空き家問題は近い将来、深刻な社会問題となります。

こちらのは法務省統計局からホームページより抜粋した空き家総数の年代別のグラフです。

昨今、空き家問題についてはマスメディアを始めとし、様々なところで見聞きする様になりました。なるほど、グラフで見ると右肩上がりに空き家の総数が増えていっている事が分かります。住宅の総数と、空き家の割合、パーセンテージがいずれも増えている事から、乗算的に増えている様です。しかし、日常生活の実感としてはまだ空き家問題を社会問題とまでは認識していない様に思います。

当社にも、誰も住まなくなった実家を売却したい、相続したままになっている家を売却したいというご要望はますます増えています。それもそのはず、様々な統計予測を見ていくと、今後30年で最大で40%を超える住宅が空き家となるとうものもあるのです。そうなれば、「隣の家は空き家」の状態となります。そのような未来が訪れた場合何が起こるのか、それは一言で言えば街の荒廃です。

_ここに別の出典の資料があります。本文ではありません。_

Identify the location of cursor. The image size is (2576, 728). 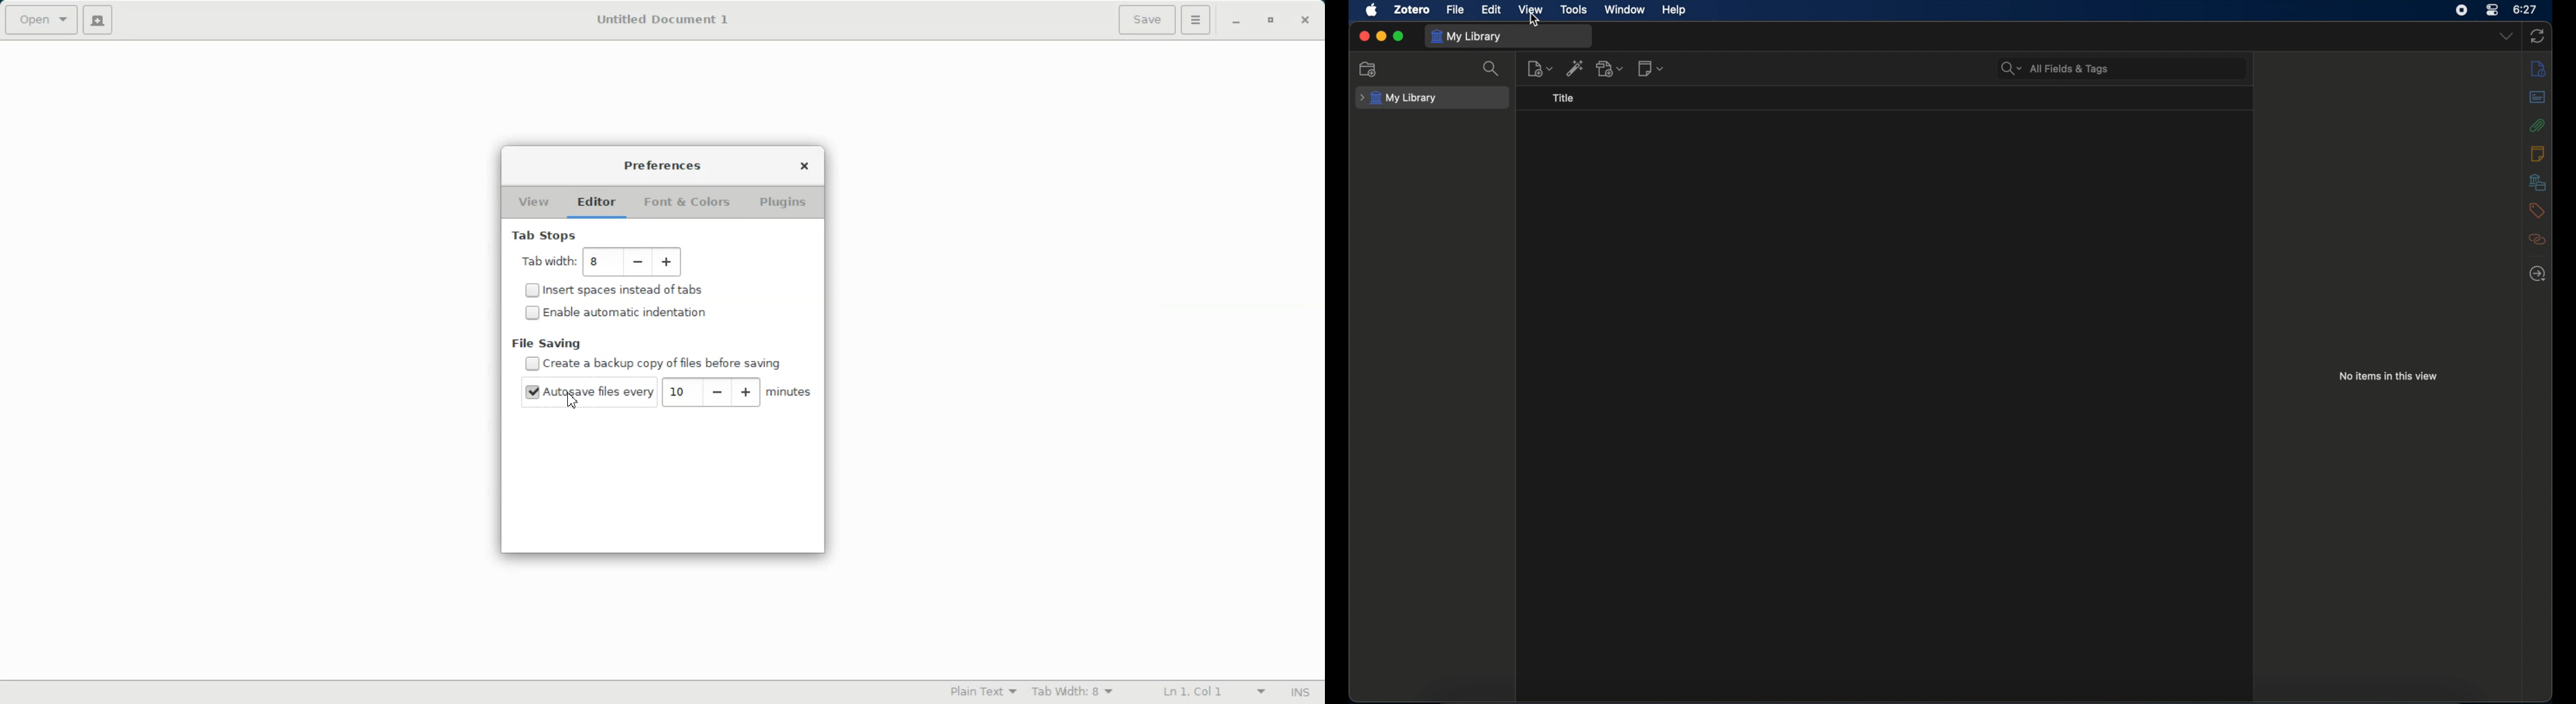
(1536, 20).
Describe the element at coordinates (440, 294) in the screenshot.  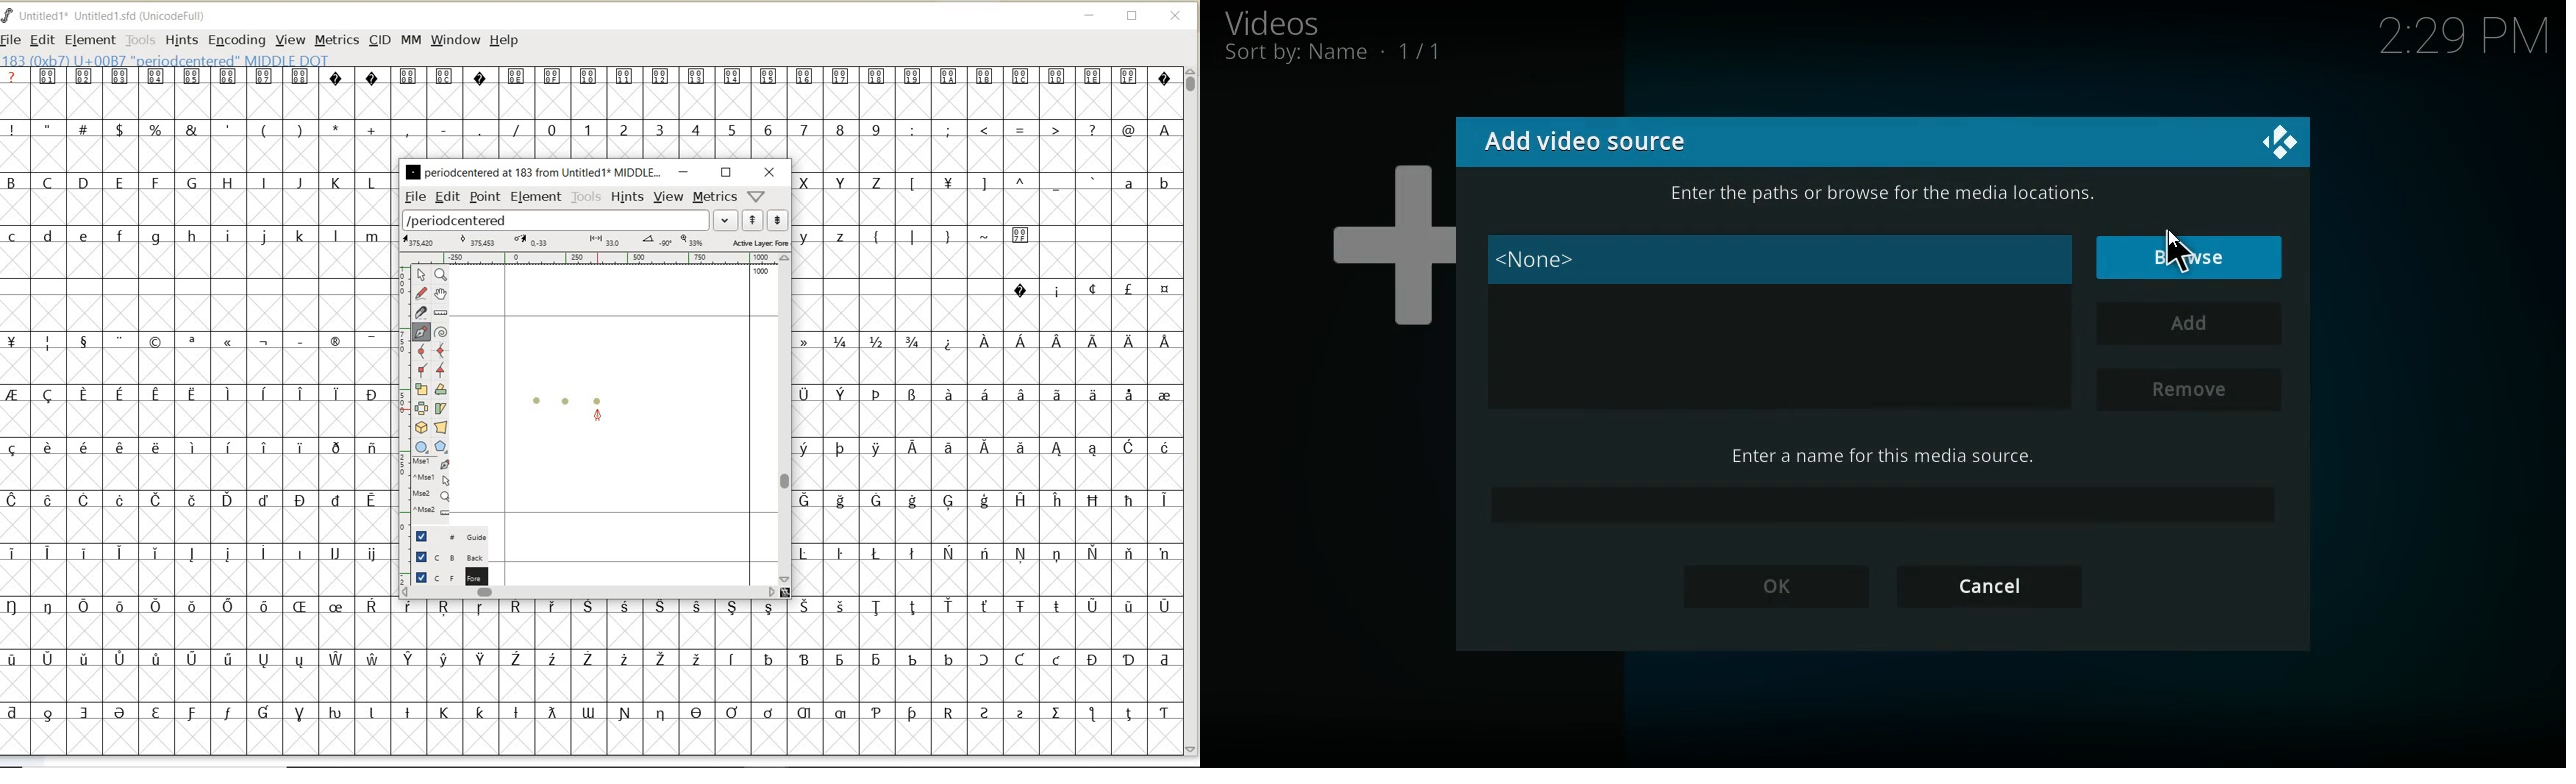
I see `scroll by hand` at that location.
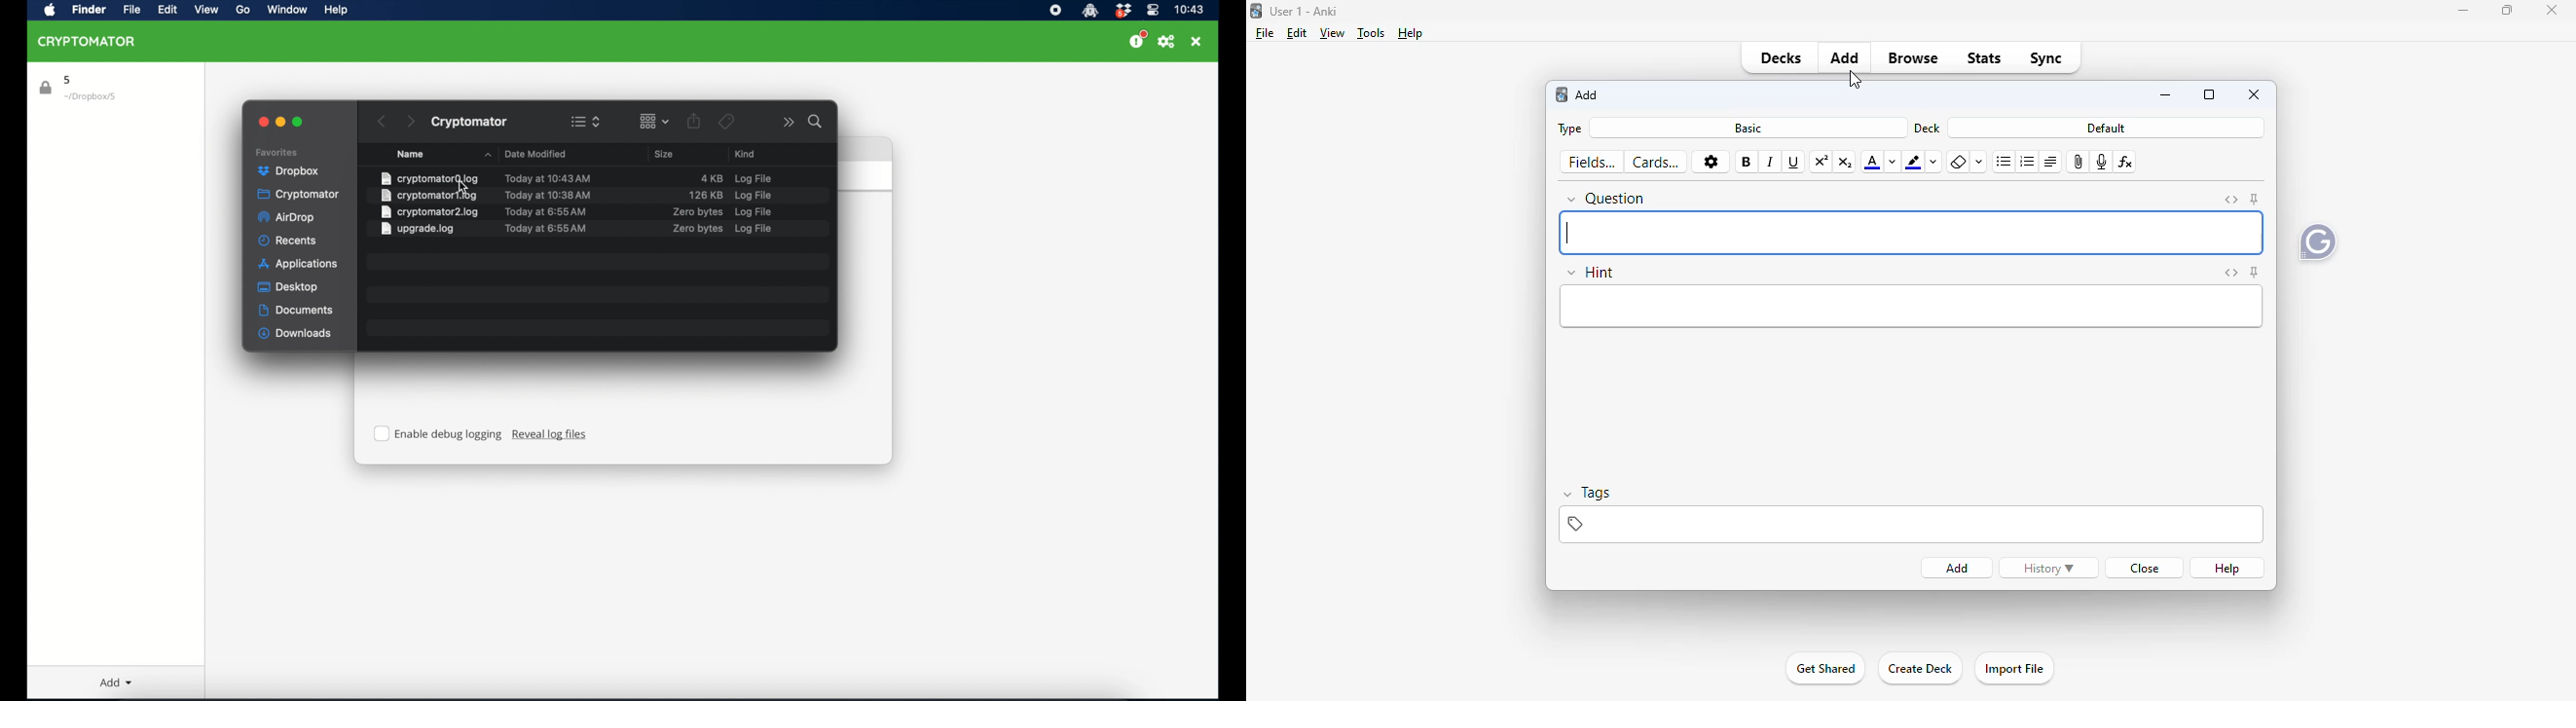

ある案件で、当社が売主様より直接買い取った家がありました。その家は窓ガラスが割れ、建物内はゴミで溢れていました。また、敷地にはプレハブ小屋が二つ、そこからもゴミがあふれ出していました。また、汚い話ですが、浄化槽の処理もされておらず、なんとなくその臭いも漂っているのです。さらに敷地内の草木は荒れ放題、お隣の敷地へも越境している状態です。

最初に現地調査を行った時、私は隣地の所有者の方に怒られてしまいました。「草木は飛び出してくるし、そのせいで夏は蚊がすごく沢山発生するのだから、草木をなんとかしてくれ!それから臭いもすごいからきちんと処理してくれ!」との事。その時点では当社の所有ではありませんでしたから、その旨をご説明致しましたが、積年の思いがあったのでしょう、なんとか改善して欲しいとの思いがひしひしと伝わってきました。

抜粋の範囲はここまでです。